Saturday, June 27, 2015

Two Hand-painted Silk Scarves

     I have completed two more hand-painted silk scarves, each 22" square, one in shades of turquoise, blue, and purple and the other deep rose with purple and pearl white. Each has been a learning experience, especially the rose colored scarf. Since I have not made many scarves (other scarf posts here). since my class last year, it is still a trial and error process. But, no complaints--I enjoy both what I learn from the errors and the challenge of making things work anyway.

     The blue blend scarf went fairly quickly (not counting the steam setting of the dyes and the chemical removal of the lines of resist). I blended blue and green to a pleasing shade and quickly covered the entire scarf using a wide foam brush--intentionally varying the shading. Once that dried, I used gutta resist to block off a wavy border and a corner feature of tear-drop shapes. The free-form border blend of colors came next (after the gutta had completely dried) followed by filling in the tear drops. Going over some of the areas again deepened the color--or using a different shade, changed the color subtly. Sorry there is no photo of the entire scarf--am in a rush, and it is too wrinkled to look decent laid out flat (how lazy is that?).
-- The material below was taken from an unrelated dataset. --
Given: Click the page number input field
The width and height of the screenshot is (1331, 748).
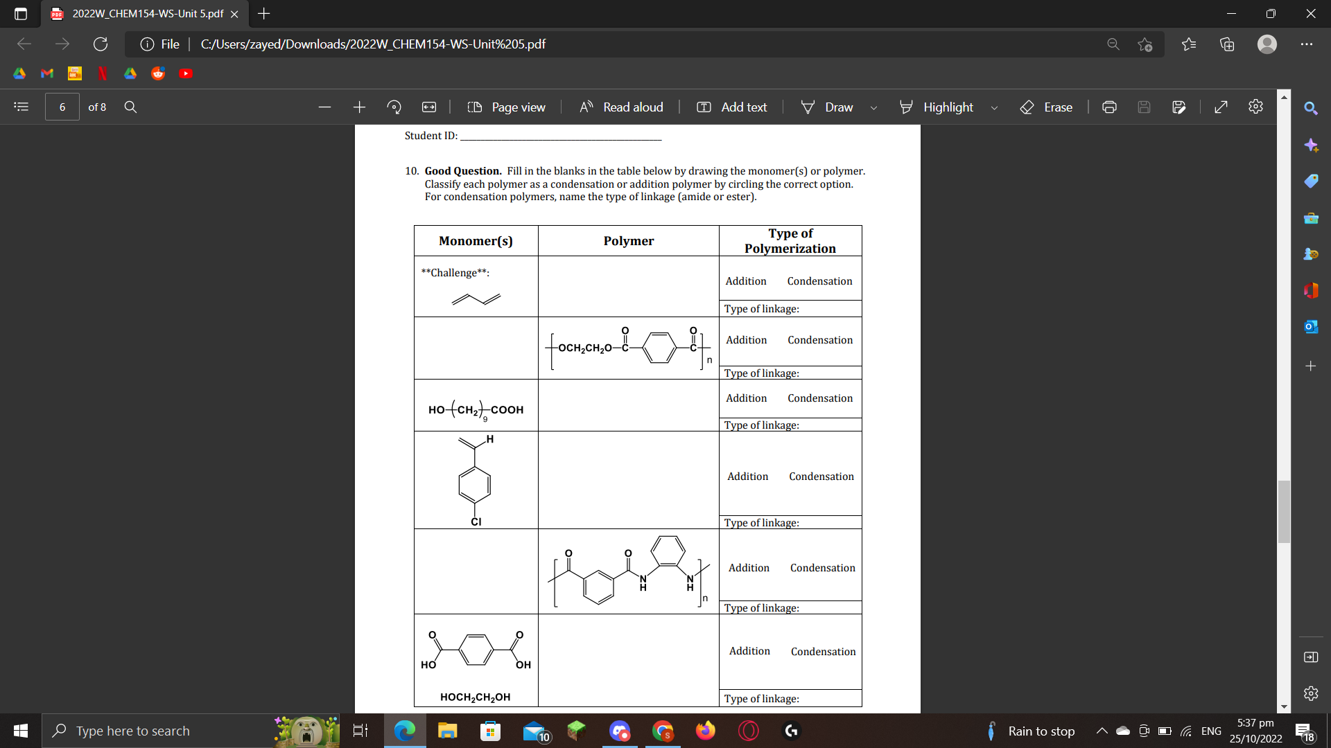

     I'll spare you the tortured tale of trial and error on the rose scarf, but again, I started by painting the entire scarf--this time in a rose color blend, both to serve as a background and to ensure that the later gutta outlining would not be stark white. Since it turned out darker than desired, I "lifted" some color with a wide brush filled with water. Then: let it dry, gutta outlines for the leaves and iris flowers, let it dry, paint layers of purple, and several different green shades in the leaves and flowers, and make a narrow purple border. Finally, I made the lily of the valley flowers with Jacquard Luminere pearlescent fabric paint (which comes in small bottles and can be squeezed directly onto fabric from the bottle tip). Keeping a toothpick in the other hand, I quickly pulled the paint up twice each time I made a flower "drop" to form the little pointed petals (as always, click on any photo to enlarge it and see more detail). The alcohol spray spots and little random whats-its on the scarf were attempts to camouflage drops of dye and other oopsies. I also wanted the variation in texture of the alcohol spotting. Overall, not bad. The color is so lovely, it's hard to hate the result.

Question of the day: What would we do without color?